OBJECTIF
Selon l'extrait sur le financement du cinéma par les chaînes de télévision, pourquoi les investissements de ces chaînes sont-ils restés stables en 2014 ? Répondez en une à trois phrases.

EXTRAIT DE LA PAGE

C. DES PARTENAIRES ESSENTIELS

1. Les investissements des chaînes de télévision : des engagements à élargir

La part de la télévision dans le financement de la production cinématographique, assise sur un pourcentage de leur chiffre d'affaires, oscille, au-delà des variations constatées d'une année sur l'autre, autour du cinquième pour la télévision payante et de 13 % pour la télévision gratuite . Elle couvre ainsi de l'ordre du tiers des coûts, avec un léger renforcement à partir de 2011 du fait de l'intervention des chaînes de la TNT dans le dispositif, sans réel retour sur investissement en matière patrimoniale, comme l'ont régulièrement souligné les travaux parlementaires, et notamment celui de l'ancien sénateur Jean-Pierre Plancade 5 ( * ) , sur ce sujet.

En 2014, les investissements des chaînes de télévision sont restés stables à 291,4 millions d'euros . Ce maintien résulte d'un double phénomène contraire : les investissements des chaînes à péage reculent de 6,3 % à 178,1 millions d'euros, tandis que la participation des chaînes historiques en clair est en hausse de 11,5 % pour atteindre 113,2 millions d'euros.

Le nombre de films d'initiative française financés par les chaînes de télévision généralistes s'élève à 93 en 2014, soit cinq films de plus qu'en 2013, avec de grandes disparités selon les chaînes . Le nombre de films sans financement de chaîne de télévision - c'est le cas de 37,9 % des films d'initiative française, dont de la quasi-totalité de ceux qui affichent un devis inférieur à 4 millions d'euros - est parallèlement en hausse avec 115 films agréés (six films supplémentaires).

Les investissements reculent de 25,9 % et atteignent 27,7 millions d'euros pour TF1 avec un nombre de films en légère baisse : treize films (contre quatorze en 2013 et dix-sept en 2012), tandis qu'ils augmentent de 20,3 % pour France Télévisions pour s'établir à 50,5 millions d'euros répartis sur soixante films (quarante-huit en 2013). France 3 affiche une hausse de ses investissements de 24,3 % avec 23,6 millions d'euros pour un nombre de films en hausse (trente-trois films) et France 2 augmente ses investissements de 16,9 % avec vingt-sept films produits pour 26,8 millions d'euros.

Les investissements d'Arte diminuent : ils passent de 7,7 millions d'euros en 2013 (vingt-cinq films) à 6,6 millions d'euros en 2014 (quinze films seulement). A contrario , M6, avec 23,1 millions d'euros et onze films, atteint le plus haut niveau de la décennie pour ses investissements dans la production cinématographique avec plus qu'un doublement (+120,2 %) par rapport à l'année précédente.

Par ailleurs, 103 films agréés en 2014 ont fait l'objet d'un préachat (dont 92 films d'initiative française) de Canal+ pour un montant global de 135,9 millions d'euros en recul de 15,3 %, soit le niveau le plus bas de la décennie. Des craintes ont pu se faire jour récemment s'agissant du maintien de l'engagement de la chaîne cryptée en faveur du cinéma. Selon l'audition de son nouveau directeur du cinéma par votre rapporteur, il n'en serait rien. Du reste, le bilan d'étape des acquisitions de Canal+ au 30 septembre 2015 apparaît plus que rassurant puisqu'à cette date, la totalité du budget destiné au préachat de films français est intégralement consommé et affiche même un surinvestissement de 0,8 million d'euros, pour un total de 154,5 millions d'euros. Une dotation d'1,5 million d'euros a, en outre, été accordée à la Cinémathèque française par la nouvelle direction du groupe.

EXTRAIT DES DONNÉES
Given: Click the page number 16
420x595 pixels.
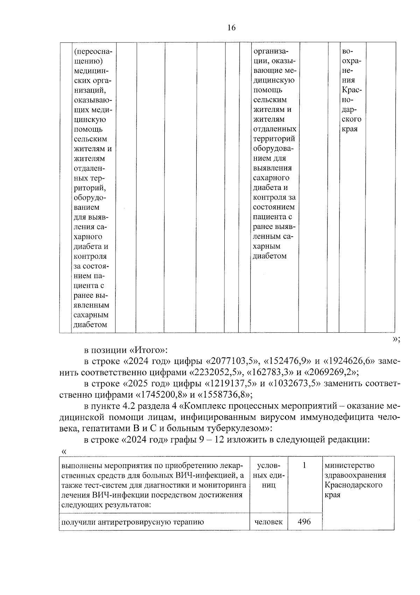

RÉSULTAT
Cette stabilité, à 291,4 millions d'euros, vient d'un double phénomène contraire. Les investissements des chaînes à péage reculent de 6,3 % à 178,1 millions d'euros. Dans le même temps, la participation des chaînes historiques en clair augmente de 11,5 % et atteint 113,2 millions d'euros.